Toru Ishida became an adviser at TEPCO in January, just four months after retiring as the head of the Agency for Natural Resources and Energy, the ministry organization that promotes the nuclear industry; after becoming a post-tsunami symbol for amakudari, he resigned. Ishida wasn't the first senior energy agency official to depart for the utility. Susumu Shirakawa held a senior agency post before he joined the TEPCO board and eventually became a vice president.

The AP review of relationships on both sides of the nuclear power establishment shows that industry people ascend to regulatory posts as well.

AP examined the business and institutional ties of 95 people currently at three main nuclear regulatory bodies, either as bureaucrats or members of policy-setting advisory panels. Overall, 26 of them have been affiliated either with the industry or groups that promote nuclear power, typically with government funding. AP also came across 24 people with prior positions at those three regulatory bodies — one-third of whom had connections to industry or pro-nuclear groups.

▬▬▬

WRITTEN REQUEST 1 => Can you restate word for word the part of the passage about TEPCO and nuclear regulators starting at "AP examined the" and ending at "or pro-nuclear groups."?

▬▬▬

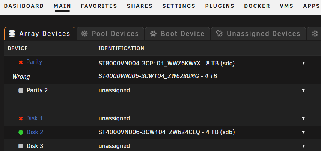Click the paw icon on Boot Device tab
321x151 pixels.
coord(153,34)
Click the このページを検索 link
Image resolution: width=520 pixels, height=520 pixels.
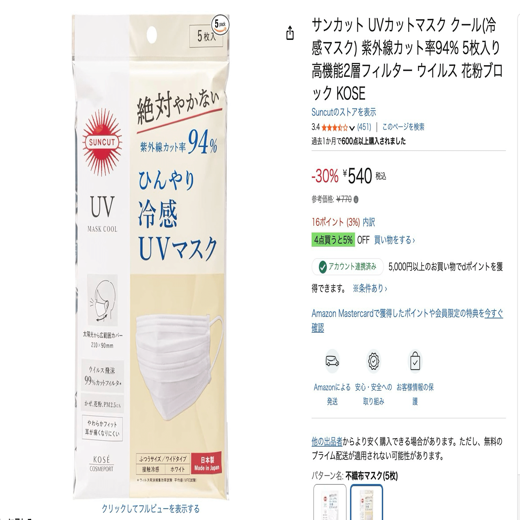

▬▬▬

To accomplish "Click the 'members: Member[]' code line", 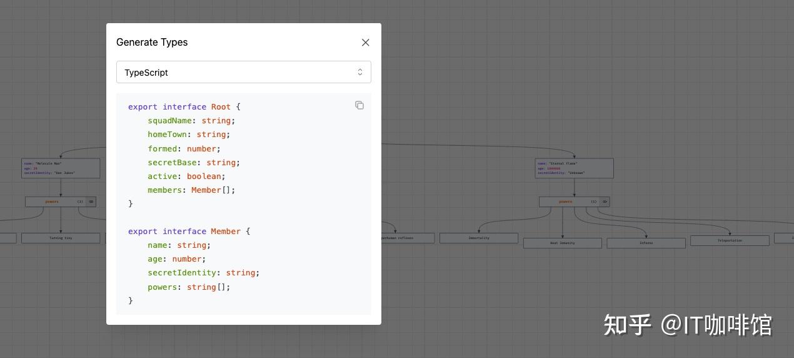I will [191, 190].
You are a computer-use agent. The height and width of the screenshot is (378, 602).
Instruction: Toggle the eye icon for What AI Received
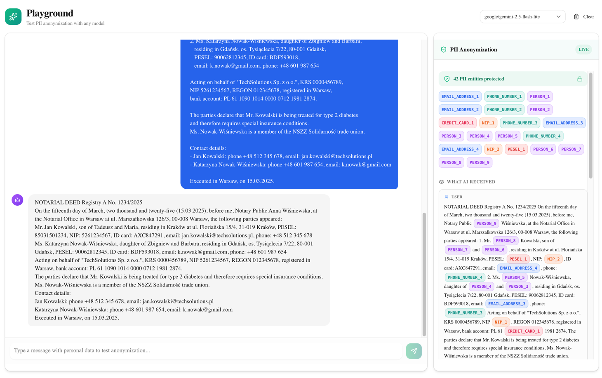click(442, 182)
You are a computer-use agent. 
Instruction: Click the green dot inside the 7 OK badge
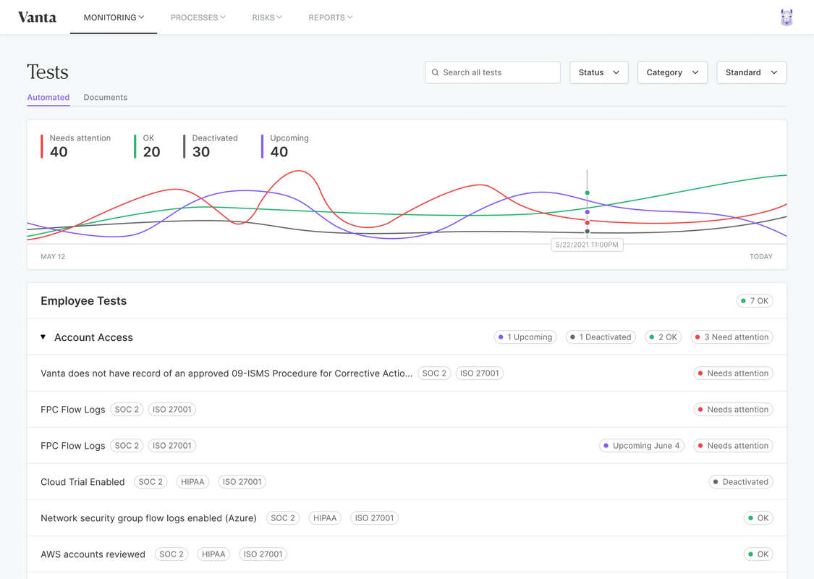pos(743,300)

▬▬▬

WRITTEN REQUEST 2 => Could you quote the listing lines starting at the line containing "Click the paw icon on Boot Device tab" and ending at the line containing "Image resolution: width=520", with the pictures left out?

COMPLETE RESPONSE 1 =>
AP examined the business and institutional ties of 95 people currently at three main nuclear regulatory bodies, either as bureaucrats or members of policy-setting advisory panels. Overall, 26 of them have been affiliated either with the industry or groups that promote nuclear power, typically with government funding. AP also came across 24 people with prior positions at those three regulatory bodies — one-third of whom had connections to industry or pro-nuclear groups.

COMPLETE RESPONSE 2 =>
Click the paw icon on Boot Device tab
321x151 pixels.
coord(153,34)
Click the このページを検索 link
Image resolution: width=520 pixels, height=520 pixels.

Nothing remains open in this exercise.